なぜ…-2
電話を切られた有樹は顔面蒼白で冷たい汗が額から垂れ落ちて来た。康平をあそこまで怒らせてしまったと言う事は、今まで議員になる為に様々な努力や苦労が全て水の泡になり兼ねない事態だからだ。瀬奈は自分が守ると言った康平の意図は間違いなく離婚だ。今まで世間体があるから離婚を迫られる事はないだろうと安心していた。しかし最終通告を受けた今、ようやくそのコトの重大さに気付いた有樹。選択肢として今までの努力は全て捨ててゼロからやり直すか、それとも今度こそ気持ちを入れ替え康平に謝り瀬奈との関係を修復し一からやり直すかだ。現実的に今の自分は康平の力なしでは議員になる力も繋がりもない。ゼロからやり直す自信は全くなかった。ならば自分がすべき事は一つしかない。恥もプライドも捨て康平に誠意を見せる事がベストの選択だ、そう思った。
「悪い、優衣、後で電話する!」
有樹はそう言って優衣の部屋を出て行った。そう言う選択をしながらも優衣との関係を断ち切る事に躊躇う自分を何度も同じ過ちを犯す愚か者と気づけない人間性に康平は見切りをつけたと言う事実に気づかぬ有樹。ダメな人間が気持ちを入れ替える事はそう容易い事ではない。それを一早く確信したのは他ならぬ瀬奈であった。もう瀬奈は有樹に見切りをつけている事を知らず、有樹は瀬奈の行方を追うのであった。
「くそ!全然電話に出ない!マズいぞ…マズいぞ…!」
そう焦りながら家に戻るとドアの鍵は空いていた。
「瀬奈!!」
靴も脱がず中に入る有樹。しかし返事はない。部屋で瀬奈が暴れた様子もない。荷物を纏めた様子もない。もしかして家には戻らなかったのかとも思ったが、用心深い瀬奈が鍵をかけずに出かける訳がない。これはもうここへは戻らない…、そんなメッセージに思えた。
「ヤバい…マジでもう戻って来ないつもりだ…!三上さんより先に見つけなきゃ!!」
まず瀬奈を見つけ謝罪して瀬奈を丸め込もうと考えた有樹。当人達が関係をやり直す意向を示せば康平も納得してくれるだろう、そう考えたからだ。有樹は瀬奈が行きそうな場所を必死で考えた。
が…
「ダメだ!全然思い浮かばない!!」
有樹は頭を抱えた。
「どこだ!?どこに行った!?ヤバいぞ…」
もはや手当たり次第に探すしかない。家に居ても瀬奈は来ないと思った有樹はとにかく家を飛び出したのであった。

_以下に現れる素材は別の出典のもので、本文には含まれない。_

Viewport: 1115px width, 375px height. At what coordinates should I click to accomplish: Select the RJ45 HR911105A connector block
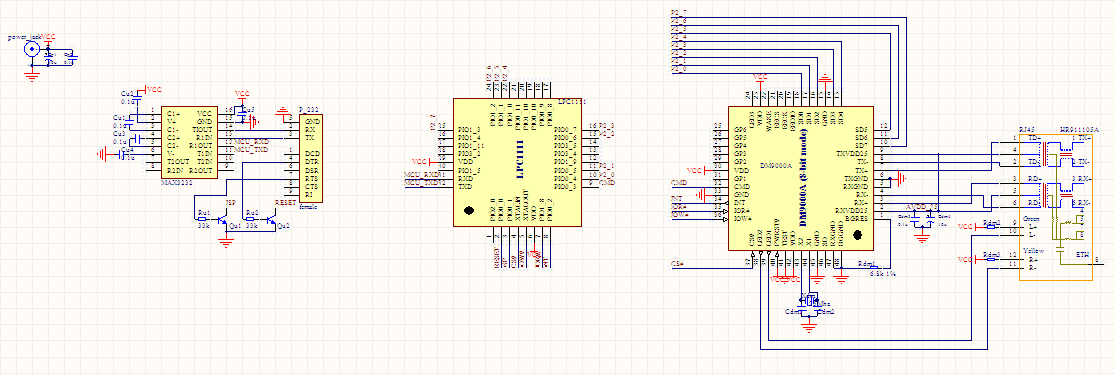[1055, 204]
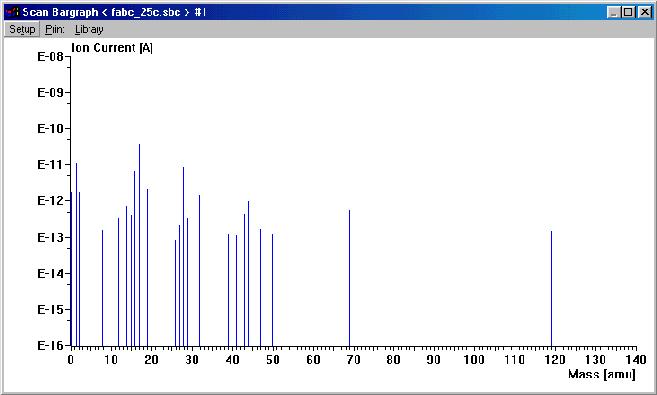Image resolution: width=657 pixels, height=395 pixels.
Task: Close the Scan Bargraph window
Action: click(x=645, y=12)
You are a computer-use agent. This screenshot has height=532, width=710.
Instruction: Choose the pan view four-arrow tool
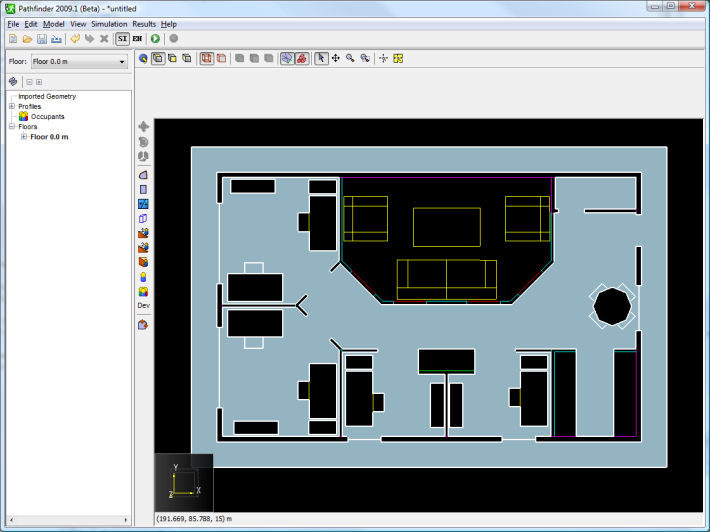(x=336, y=58)

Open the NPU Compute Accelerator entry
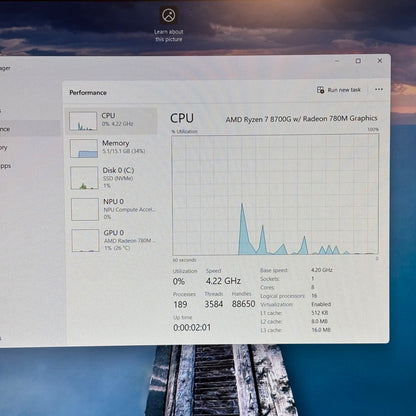(113, 209)
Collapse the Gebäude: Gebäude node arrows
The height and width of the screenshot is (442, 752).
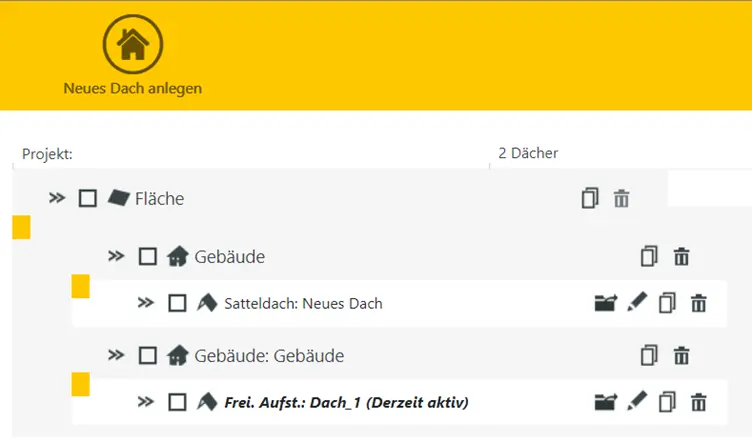[117, 355]
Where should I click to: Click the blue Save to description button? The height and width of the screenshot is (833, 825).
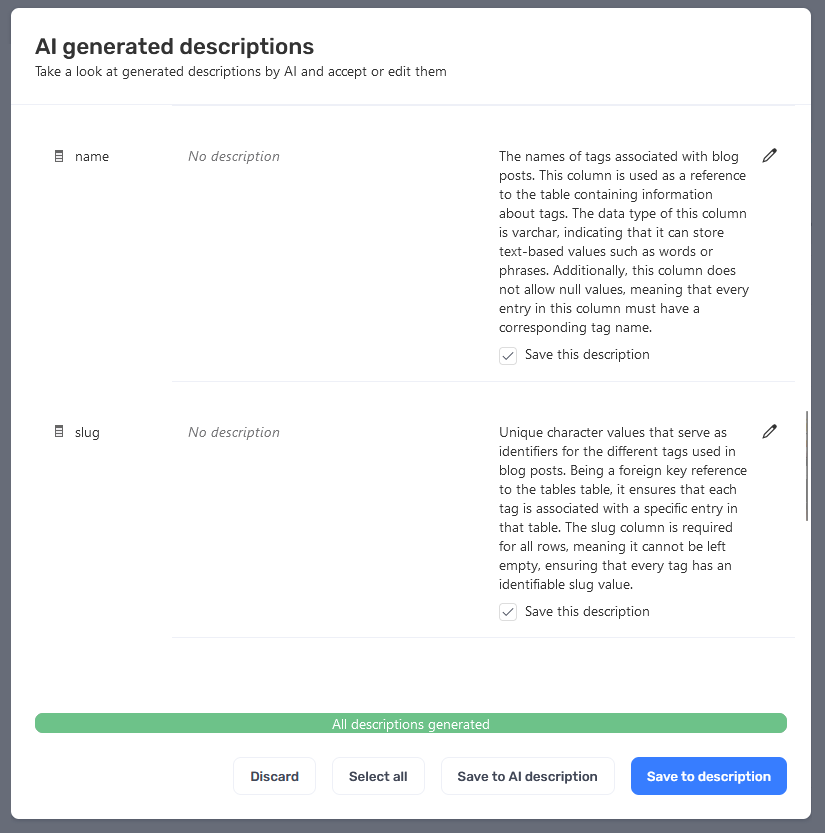[709, 776]
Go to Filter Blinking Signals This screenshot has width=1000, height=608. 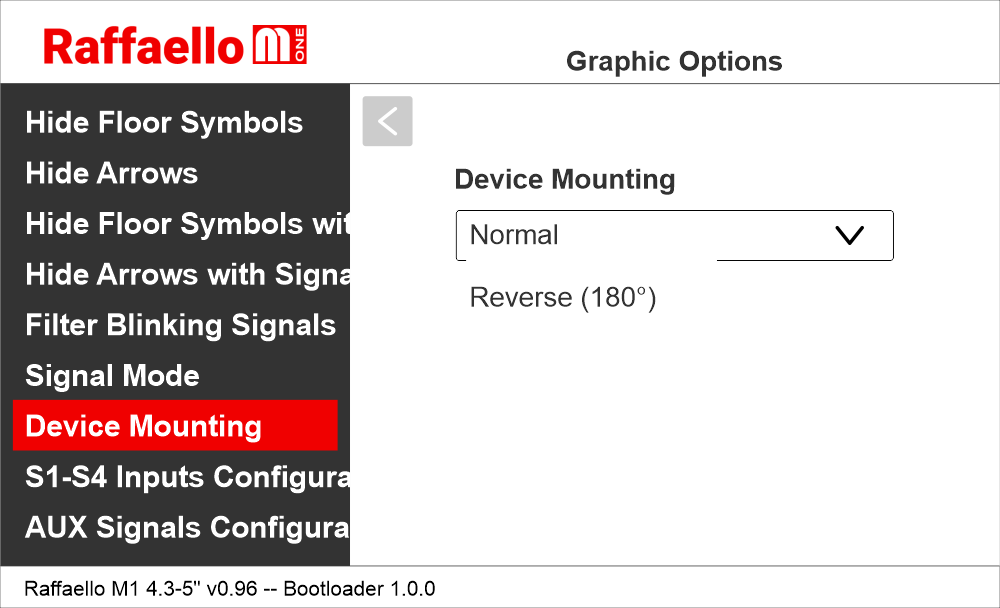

瀬奈が行きそうな場所が全く思い浮かばない…、それこそが瀬奈を苦しめた要因なのである。瀬奈が行きそうな場所が一つも思い浮かばない程、瀬奈を妻として大切にしていなかったと言う事だ。瀬奈の好きな食べ物、好きな物、趣味…有樹は全く知らなかった。結婚し一緒に生活しながらも自分を見てくれない疎外感こそが瀬奈を苦しめていた原因である事にまだ気付かない有樹に瀬奈を見つけ出す事など出来るはずはなかった。幸せを求めて前へ進む瀬奈の姿が有樹の目に映る事は、瀬奈の寂しさが見えなかった有樹には絶対にあるはずがない。もう二度と…。